I posed a question Jan 8 “You all should learn SQL” and got a bunch of interesting responses. Most of the “major” systems and software companies are using Microsoft SQL Server, I would guess. Oracle has been making a play into the manufacturing space…again. (I first heard about SQL and got an intro around 1988 from Oracle, I believe.) Well, Oracle’s acquisition of Sun finally received European approval. Sebastian Rupley of GigaOM has a post centered on a memo from Jonathan Schwartz, Sun CEO. Sun acquired the open-source SQL database competitor to Oracle–MySQL. It also developed and released (at least parts) to open source the programming language/platform Java. So, the question is–what will happen to MySQL and Java? Can Oracle put up with open source? What will all the companies that based low cost products (like Inductive Automation whose Steve Hechtman was the source of my question a couple of weeks ago) do? This is a serious question. Oracle’s Larry Ellison is not known for benevolance and being a nice guy. The first “owners” of MySQL are trying to get it back.
This is something we’ll have to watch carefully.
This is indeed an topic that we watch carefully.
The great hedge against any doomsday scenarios is that open source software, which both MySQL and Java are, is the fork.
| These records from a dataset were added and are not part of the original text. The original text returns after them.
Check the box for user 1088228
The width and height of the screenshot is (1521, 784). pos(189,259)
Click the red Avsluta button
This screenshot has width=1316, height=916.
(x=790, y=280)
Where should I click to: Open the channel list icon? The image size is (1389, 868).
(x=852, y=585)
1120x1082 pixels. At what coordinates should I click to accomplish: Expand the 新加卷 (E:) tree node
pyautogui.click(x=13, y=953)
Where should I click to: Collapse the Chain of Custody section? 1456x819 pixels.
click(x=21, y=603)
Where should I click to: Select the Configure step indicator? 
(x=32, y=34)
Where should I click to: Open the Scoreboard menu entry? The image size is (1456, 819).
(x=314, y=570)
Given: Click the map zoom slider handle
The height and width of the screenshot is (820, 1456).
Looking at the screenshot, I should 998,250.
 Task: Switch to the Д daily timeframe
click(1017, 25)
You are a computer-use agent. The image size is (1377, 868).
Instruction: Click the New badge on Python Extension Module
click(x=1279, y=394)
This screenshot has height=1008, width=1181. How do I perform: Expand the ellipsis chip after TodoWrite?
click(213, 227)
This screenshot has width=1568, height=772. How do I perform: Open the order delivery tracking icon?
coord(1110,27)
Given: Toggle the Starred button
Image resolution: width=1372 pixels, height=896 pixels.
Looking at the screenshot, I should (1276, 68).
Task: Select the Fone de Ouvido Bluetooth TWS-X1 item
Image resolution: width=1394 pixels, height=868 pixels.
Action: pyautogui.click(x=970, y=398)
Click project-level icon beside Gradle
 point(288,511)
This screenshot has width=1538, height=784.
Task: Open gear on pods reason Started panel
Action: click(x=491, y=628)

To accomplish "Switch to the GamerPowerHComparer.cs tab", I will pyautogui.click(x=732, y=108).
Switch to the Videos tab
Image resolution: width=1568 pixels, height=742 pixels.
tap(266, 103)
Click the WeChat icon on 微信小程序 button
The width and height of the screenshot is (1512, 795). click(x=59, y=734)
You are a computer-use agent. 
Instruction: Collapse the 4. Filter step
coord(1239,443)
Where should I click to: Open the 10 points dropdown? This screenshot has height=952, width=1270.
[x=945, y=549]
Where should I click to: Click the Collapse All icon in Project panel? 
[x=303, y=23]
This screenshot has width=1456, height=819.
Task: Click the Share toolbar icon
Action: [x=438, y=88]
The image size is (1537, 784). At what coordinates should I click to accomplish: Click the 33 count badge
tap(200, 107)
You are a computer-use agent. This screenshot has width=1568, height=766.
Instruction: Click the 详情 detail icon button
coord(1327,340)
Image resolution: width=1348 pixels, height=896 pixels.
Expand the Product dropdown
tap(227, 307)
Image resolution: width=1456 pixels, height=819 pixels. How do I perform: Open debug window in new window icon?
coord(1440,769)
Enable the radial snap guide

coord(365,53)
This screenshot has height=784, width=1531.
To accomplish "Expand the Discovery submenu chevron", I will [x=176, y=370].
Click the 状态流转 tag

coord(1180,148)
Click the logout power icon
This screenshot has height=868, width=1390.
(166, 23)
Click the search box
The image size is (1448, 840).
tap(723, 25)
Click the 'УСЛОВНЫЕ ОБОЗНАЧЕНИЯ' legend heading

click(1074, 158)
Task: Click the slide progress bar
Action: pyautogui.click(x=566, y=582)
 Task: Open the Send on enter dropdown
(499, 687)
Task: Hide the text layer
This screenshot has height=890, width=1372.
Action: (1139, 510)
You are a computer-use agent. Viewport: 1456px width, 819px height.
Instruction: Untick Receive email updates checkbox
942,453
Oracle can’t really "own" them outright, no matter how hard they try. If they really do something draconian, which Ellison is known for, the OSS community will simply fork off the code and go their own direction. The greatest thing about this is that Oracle knows it – and if that were to happen, their investment would be seriously tarnished.
My guesses:
1) Oracle sits on MySQL as they continue the direction that Sun was already pushing it – paid support, and slowly but surely grow the difference between the "community" edition and the (more-stable) "enterprise" edition. Meanwhile, they’ll throw some PR at Monty Widenius to try and de-rail his efforts.
2) They’ll improve Java, trying to show that they’re doing it better than Sun did. This shouldn’t be too hard, Sun was pretty inconsistent with Java in some respects, seemingly only working either the client-side or the server-side at any given time. Owning the most popular programming language in the world (See the 2010 TIOBE report), and the one which is most heavily used internally in Oracle’s main lines of business and in compatible enterprise products, is a huge feather in their cap. Every CS student comes out of college today learning Java as a baseline. That means owning Java buys attention from the next generation of enterprise programmers – which will drive business to their enterprise database and applications products.
MySQL is one of the fundamental pillars of the open source LAMP stack (Linux, Apache, MySQL, and PHP.) It drives more than 100 million servers across the web.
I can imagine Oracle trying to slow things down, but the grassroots are huge. I can’t imagine they’d have success in stifling this fundamental open source pillar, at least in the long term.
Great ideas. There is precedent for support of open source as a business model. Red Hat has been going great guns with its Linux support model. And it is true that MySQL is very widely used. Of course, as open source, it could be "forked" by developers. Larry probably really wanted the servers. So, we’ll see.